• _Records provided_
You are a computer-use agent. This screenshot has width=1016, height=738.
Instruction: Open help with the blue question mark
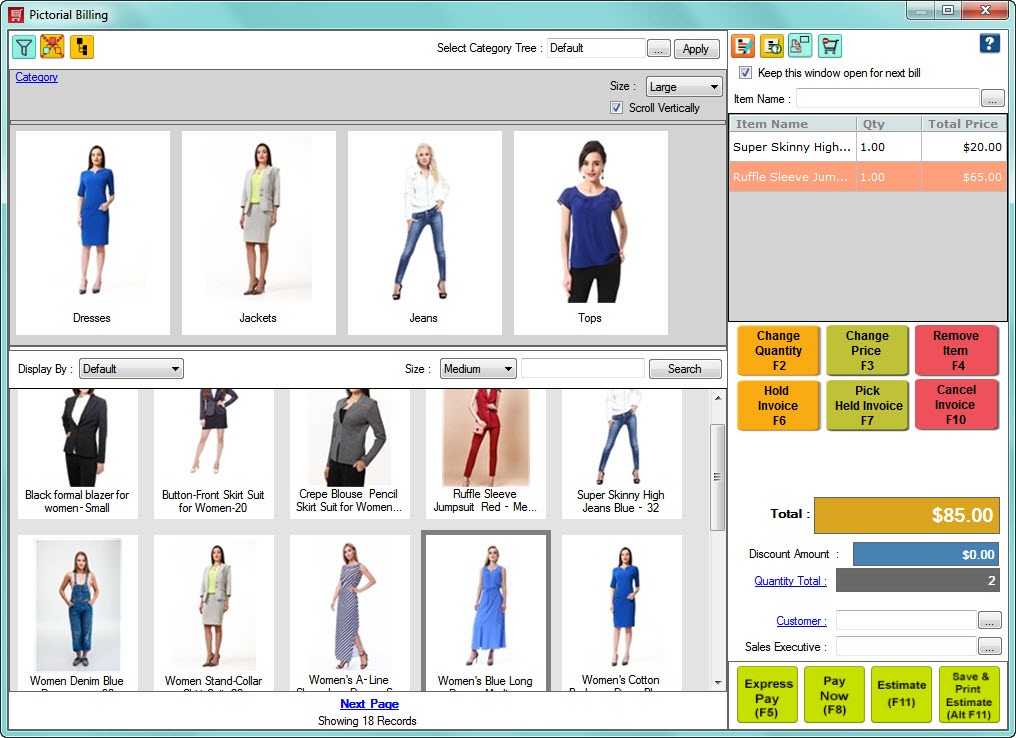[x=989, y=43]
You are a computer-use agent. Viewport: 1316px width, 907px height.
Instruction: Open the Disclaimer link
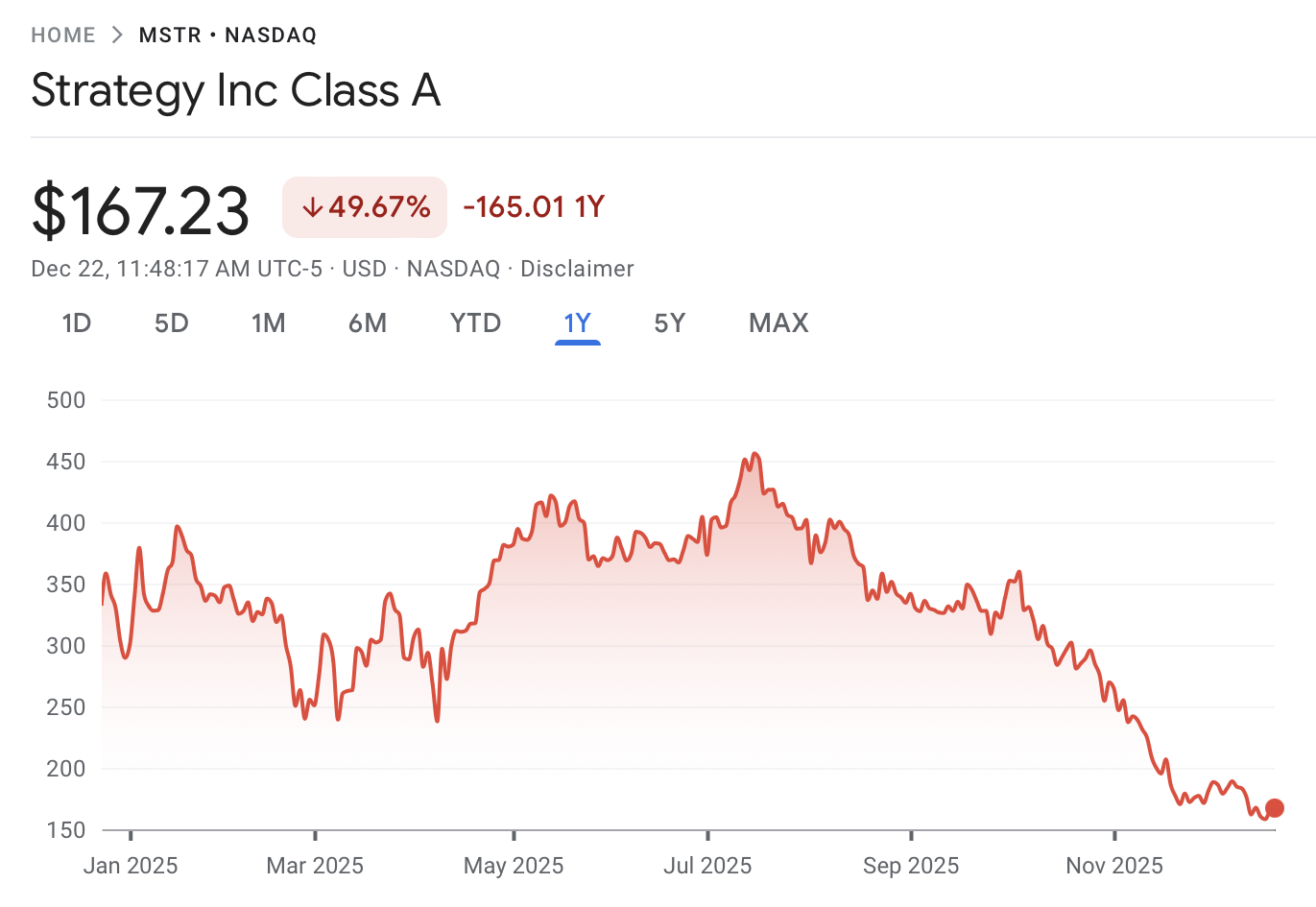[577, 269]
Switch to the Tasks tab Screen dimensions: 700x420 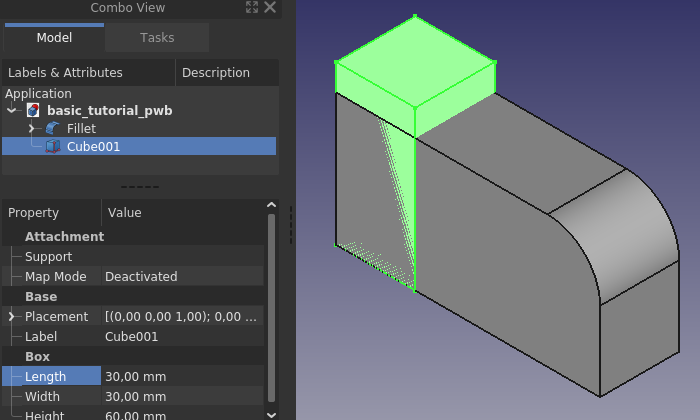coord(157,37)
* * *
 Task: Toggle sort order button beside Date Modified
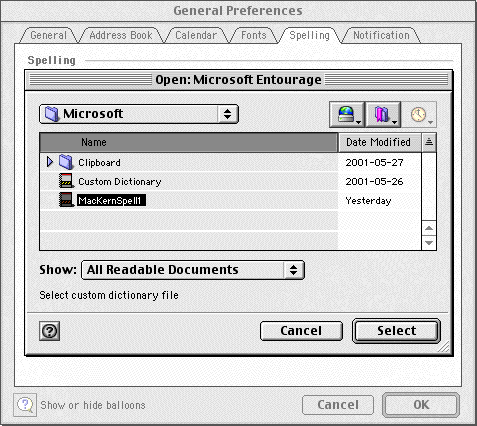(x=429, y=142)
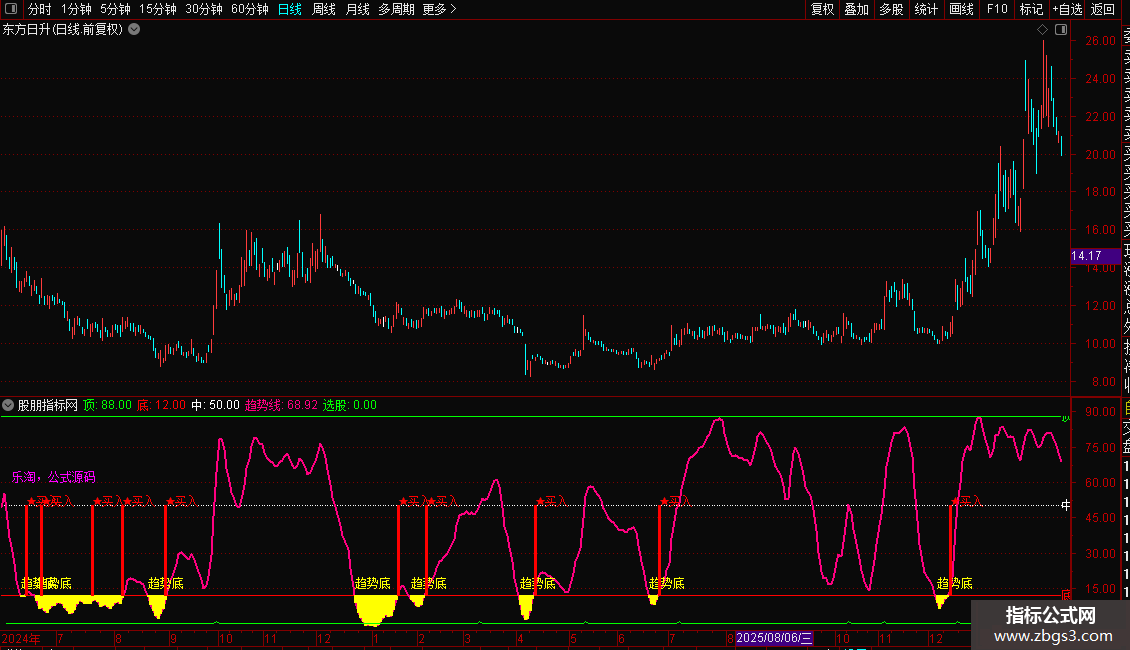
==
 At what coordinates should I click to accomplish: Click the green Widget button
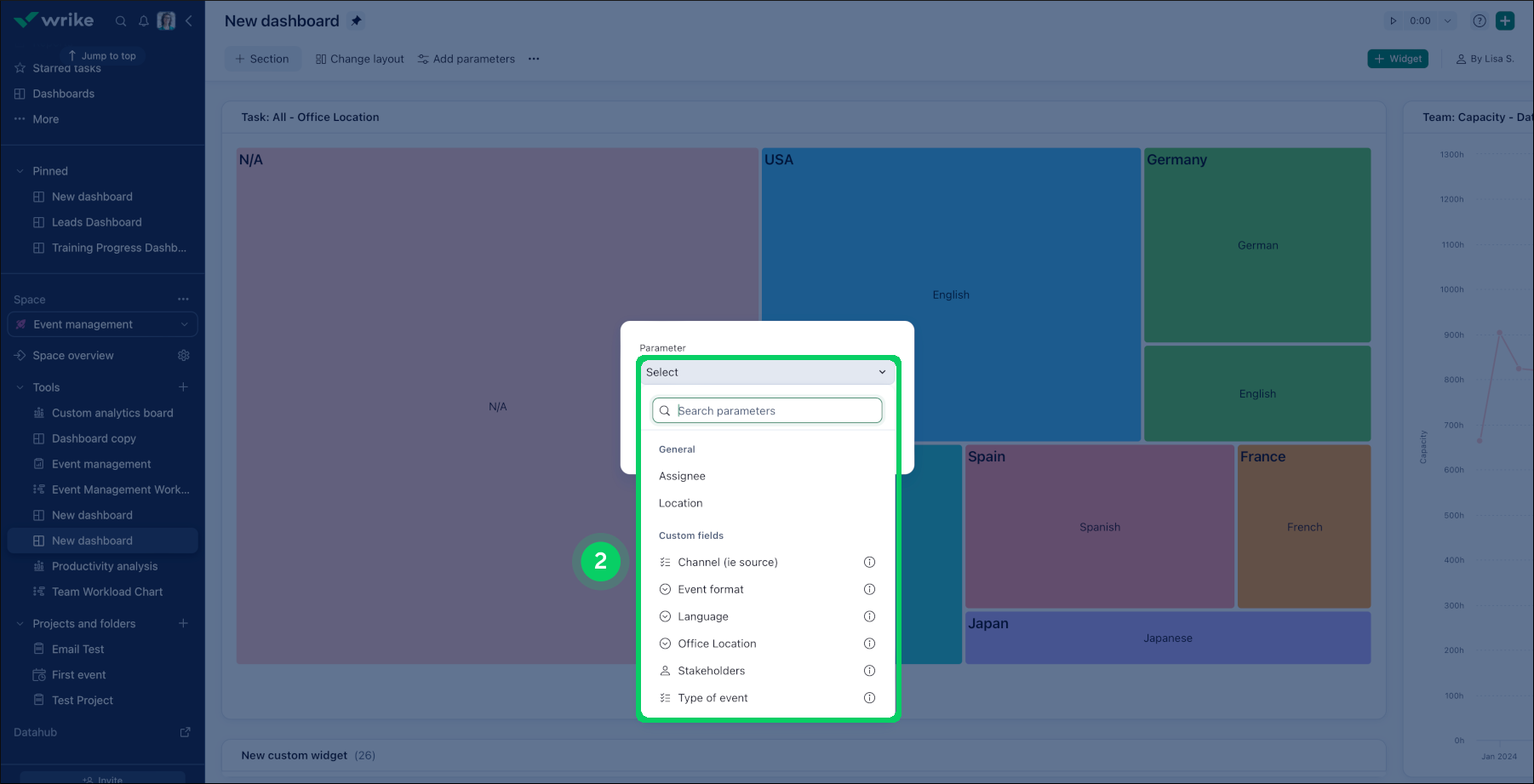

• _Aim of the exercise_
Show every line of the records above that contains the word "width".

• _Result_
You are a computer-use agent. This screenshot has width=1016, height=738.
You are a computer-use agent. Viewport: 1316px width, 907px height.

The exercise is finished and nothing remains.